The Impact of the COVID-19 Pandemic in Australia - Declan Murphy

May 12, 2020

Recorded Date: May 13, 2020

Professor Declan Murphy from the Peter MacCallum Cancer Centre in Melbourne, Australia joins Alicia Morgans in this podcast discussion to share how his practice and his center have been affected by the COVID-19 pandemic. 

Biographies:

Declan Murphy, MB, BCH, BaO, FRACS, FRCS, Urol, Professor, Consultant urological surgeon at Peter MacCallum Cancer Centre and the Royal Melbourne Hospital, Melbourne, Australia and Director of Outcomes Research at the Australian Prostate Cancer Research Centre. 

Alicia Morgans, MD, MPH Associate Professor of Medicine in the Division of Hematology/Oncology at the Northwestern University Feinberg School of Medicine in Chicago, Illinois.


Read the Full Video Transcript

Alicia Morgans: Hi. This is Alicia Morgans, GU medical oncologist and Associate Professor at Northwestern University in Chicago, Illinois, in the United States. I am so excited to have here with me today Professor Declan Murphy, who is a urologist at the Peter MacCallum Cancer Centre and the Royal Melbourne Hospital where he does all kinds of exciting GU research and cares for patients with prostate cancer and GU malignancies.

Thank you so much for being here with me today, Declan. I really wanted to follow up with you and talk about how things have changed for your practice and your center as we find that COVID-19 is hopefully sort of ramping down but continuing on in this steady-state. I'm sure a lot is changing as it is changing all around the world.

Declan Murphy: I suppose, and as these scenes are playing out around the world, six weeks ago we were thinking, "Gosh. Yeah, we probably will get like that." So we had to, therefore, stop doing some stuff, even though we were fully staffed.

We stopped new clinical trials opening. That was a big impact. Trials that were about to have their start-up investigator meetings were put on hold. We also were scaling back recruitment into existing trials, stopping patients at the screening point, and so on. That was, certainly from a trial, from a research point of view, a quite immediate impact for us. And we've heard Tom Powles and others speak on your podcast at UroToday about the similar impact they've had and then how they're now slowly getting back to normal.

From a surgery point of view, I'm a urologist. We very much were having to look at a surge plan to say, "Okay, if that time comes and our staffing numbers drop and so on, what are we going to stop doing?" So, we had scaled that out. We had stratified patients to say what we would stop doing. But guess what? We haven't stopped doing anything.

I suppose that's been a great relief to us that we literally have not had to change anything we do, and that includes prostate cancer surgery for localized prostate cancer. It includes small renal masses, and so on, procedures that in your center and many other big western centers have been put on hold. And we were prepared to do that, but I'm pleased to sit here in early May and say guess what? No patients have had to have their procedures postponed, and we've had really no negative impact from a cancer delivery point of view, broadly speaking.

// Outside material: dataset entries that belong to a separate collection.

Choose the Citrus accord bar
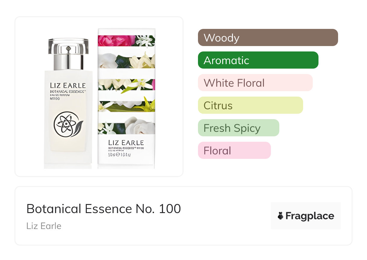Image resolution: width=367 pixels, height=260 pixels. pos(250,105)
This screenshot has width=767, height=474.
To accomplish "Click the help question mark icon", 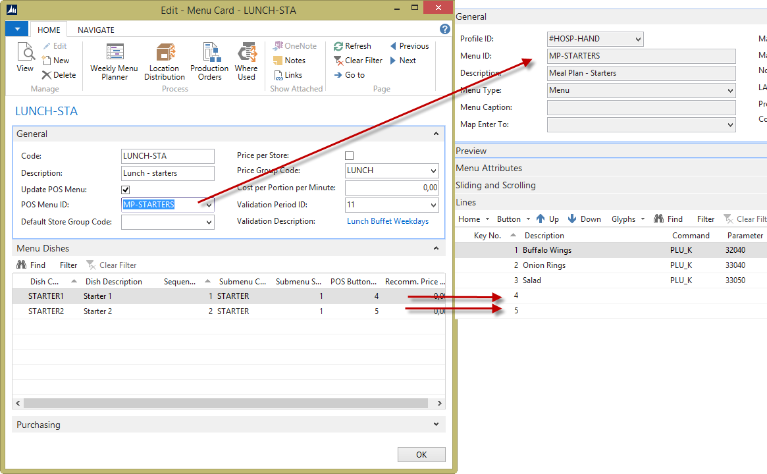I will (x=445, y=30).
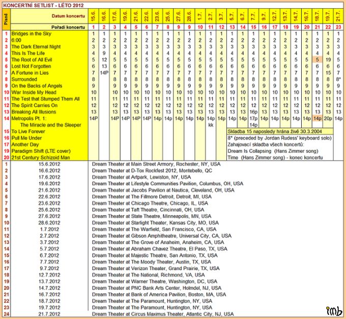Select the '20p' cell in Metropolis row
Image resolution: width=346 pixels, height=319 pixels.
tap(328, 118)
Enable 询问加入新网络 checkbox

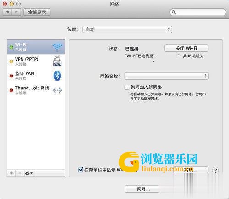tap(127, 88)
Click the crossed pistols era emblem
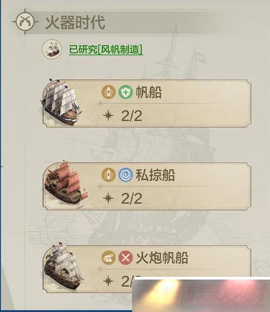Image resolution: width=270 pixels, height=312 pixels. tap(24, 22)
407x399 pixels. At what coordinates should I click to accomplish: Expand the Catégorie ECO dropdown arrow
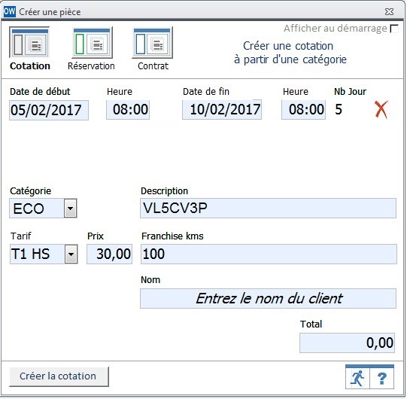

Alicia Morgans: That's wonderful. I hope that it continues that way, and I'm very glad because we've had many conversations over the last few weeks about how we really balance the risk of the cancer, which was real before and remains real for these patients really just facing this potential risk of COVID-19 as well. And if you're able to continue full force with the cancer therapies that patients need, that is really critical, but you, of course, had the flexibility to shift if you needed to.

You did mention clinical trials and delaying those site investigator visits, the start-up visits that we all need to really get trials off the ground. Have those resumed? Are you getting back to doing the trials that are so innovative and exciting coming out of the Peter Mac?

Declan Murphy: Well, they are, literally, just this week. One of the first things that happened when the surge planning was taking place was we moved almost all the research division in our cancer center, almost all the researchers are physically in the building, the new building we moved into a couple of years ago, but we very quickly moved them out to work from home and shut down all new experiments and so on. And from a trial point of view, everything was on hold. But guess what? Everything's back up and running now, which is a good thing. I think it reflects the changing impact of the disease in this country where, for example, community transmission in Melbourne is almost eliminated and so on.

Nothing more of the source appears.